The results lack data confirming the mass spec shotgun results. Confirmation of mass spec results by Western blotting for each experiment should be shown by immunoprecipitation with pTyr antibodies and blotting with antibodies to the proteins listed in the tables that were captured by isotope labeling. Western data provided for RTK cooption (Figure 3) and RTK reciprocal activation (Figure 7). We reference our published Western confirmation for insulin receptor activation by EGFR inhibition. In global proteomic studies we use statistics to establish significant protein or phosphopeptide changes. In our previous studies (eg. Thelemann, A., Petti, F., Griffin, G., Iwata, K., Hunt, T., Settinari, T., Fenyo, D., Gibson, N. and Haley, J.D. (2005) ‘Phosphotyrosine signaling networks in epidermal growth factor receptor overexpressing squamous carcinoma cells’ Mol. Cell. Proteomics 4, 356-376) we did use Western analysis to validate changes identified using global mass spectrometry and stable isotope labeling. However advances in mass spectrometry instrumentation and computer analyses make Western confirmation less common, where is it sometimes used for key findings.

The figure legends are only titles and should include descriptions of the figures. We added needed detail to the Figure legends.

The graph in Figure 7 lacks X and Y-axis labels and no description in the figure legend.  Figure 7 and its legend were corrected.

Reviewer 4 Report

Nice work. I don't have any major comment about it. I just think authors need to upload the MS raw data and the Uniprot dataset to public database. 

 

Author Response

Nice work. I don't have any major comment about it. I just think authors need to upload the MS raw data and the Uniprot dataset to public database. Yes, we will upload H1993, H292, GEO, H1703 data to MassIVE.

Round 2

Reviewer 3 Report

The methods is missing the description of Western blotting results from Figure 3A.

Figure 3A has no loading control for each receptor. Was the blot probed with a pan-phospho-Tyrosine antibody or antibodies specific to a phospho-residue on each specific receptor.

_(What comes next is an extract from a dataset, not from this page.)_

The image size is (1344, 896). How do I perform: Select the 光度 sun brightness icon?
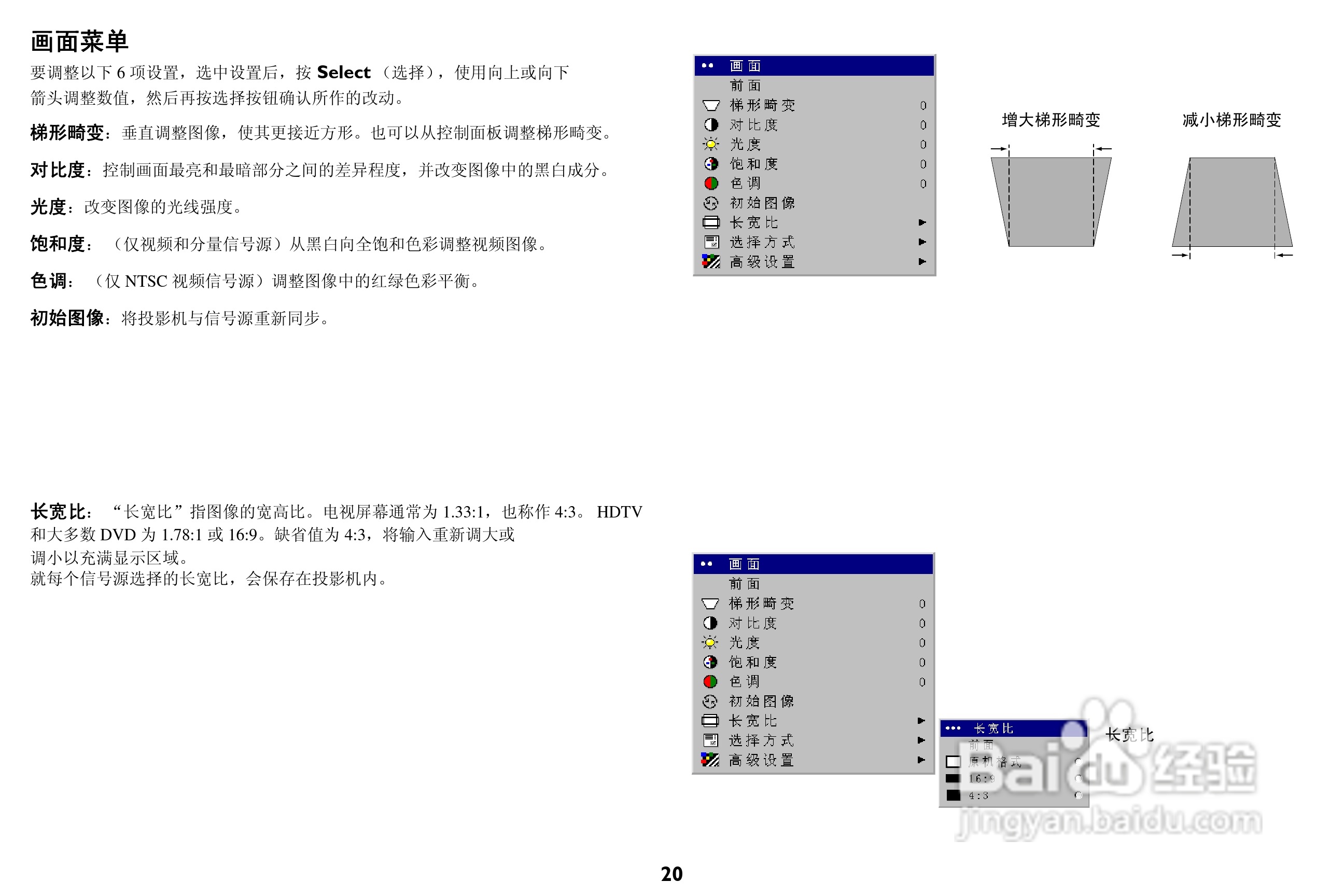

Figure 7 still does not provide enough information to tell the reader what they are looking at. "Percent maximum" of WHAT? What antibodies were used in this experiment?? Three different specific phospho-antibodies? Unclear. 

 

 

Line 246 page 7 the reference formatting is not consistent.

Line 126 page 3 Peptide identification-tions??

Author Response

We completely agree and thank the reviewer for noticing these important omissions. 

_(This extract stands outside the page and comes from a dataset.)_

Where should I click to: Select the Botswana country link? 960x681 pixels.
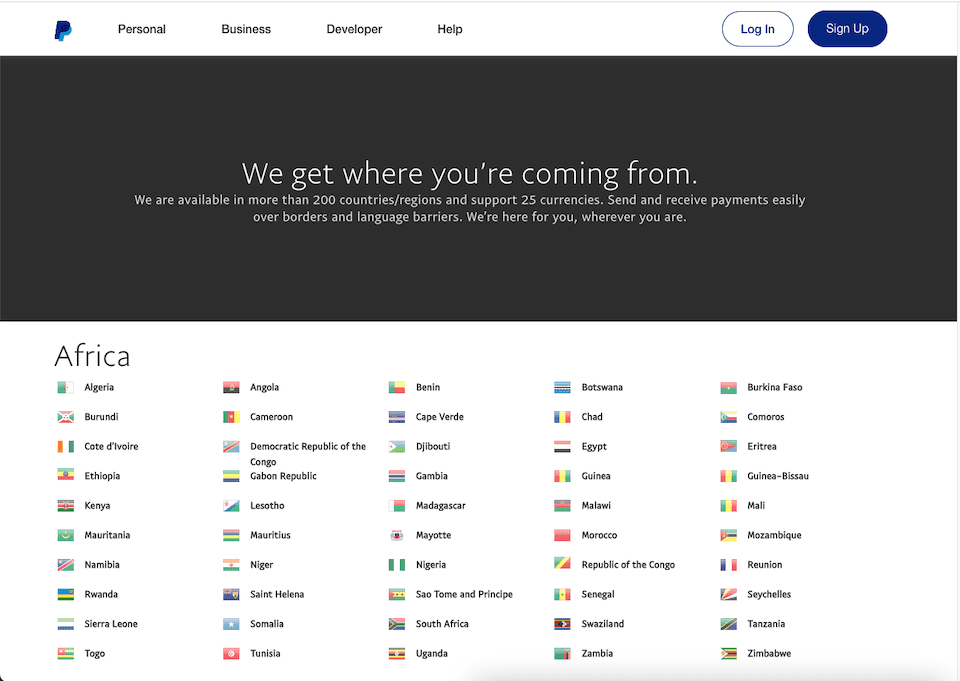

In the Methods section we included new text on antibodies and immunodetection: Antibodies directed to phospho-MET (Y1234, Y1235; #3077S), phospho-EGFR (Y1173S; #4407), beta-actin (#8457S), and PDGFRa (#3164S) were from Cell Signaling Technologies. Antibodies to pPDGFR (Tyr 754, #12911), pPDGFR (Tyr720, #12910) and GAPDH (#25778) were from Santa Cruz Biotechnology. Protein immunodetection was performed by electrophoretic transfer of SDS-PAGE separated proteins to PVDF, incubation with antibody and chemiluminescent second step detection.

In Figure 3A we included a new Western blot with beta-actin control. We included a new Figure 3A legend describing the phospho-specific antibodies and conditions used: Immunoblot in H1993 MET amplified NSCLC cells, showing inhibition of MET (Y1234, Y1235) and EGFR (Y1173) tyrosine phosphorylation by MET-TKi (crizotinib, 6hrs, 1uM), but no reduction in EGFR (Y1173) with EGFR-TKi (erlotinib, 6hrs, 1uM). Phospho-specific antibodies were used as described in Materials and Methods. b-actin was used as a loading control. 

We revised Figure 7 X-axis labels and better defined the y-axis in the new legend: Western immunoblot quantitation shows EGFR inhibitor erlotinib (10 uM, 2 hrs) increases PDGFRa tyrosine phosphorylation in H1703 NSCLC cells. Antibodies to phospho-PDGFRa (Y754, Y720), total PDGFRa and GAPDH loading control were used as described in Materials and Methods. Densitometry values are expressed as percent of the maximum signal (here PDGFRa Control).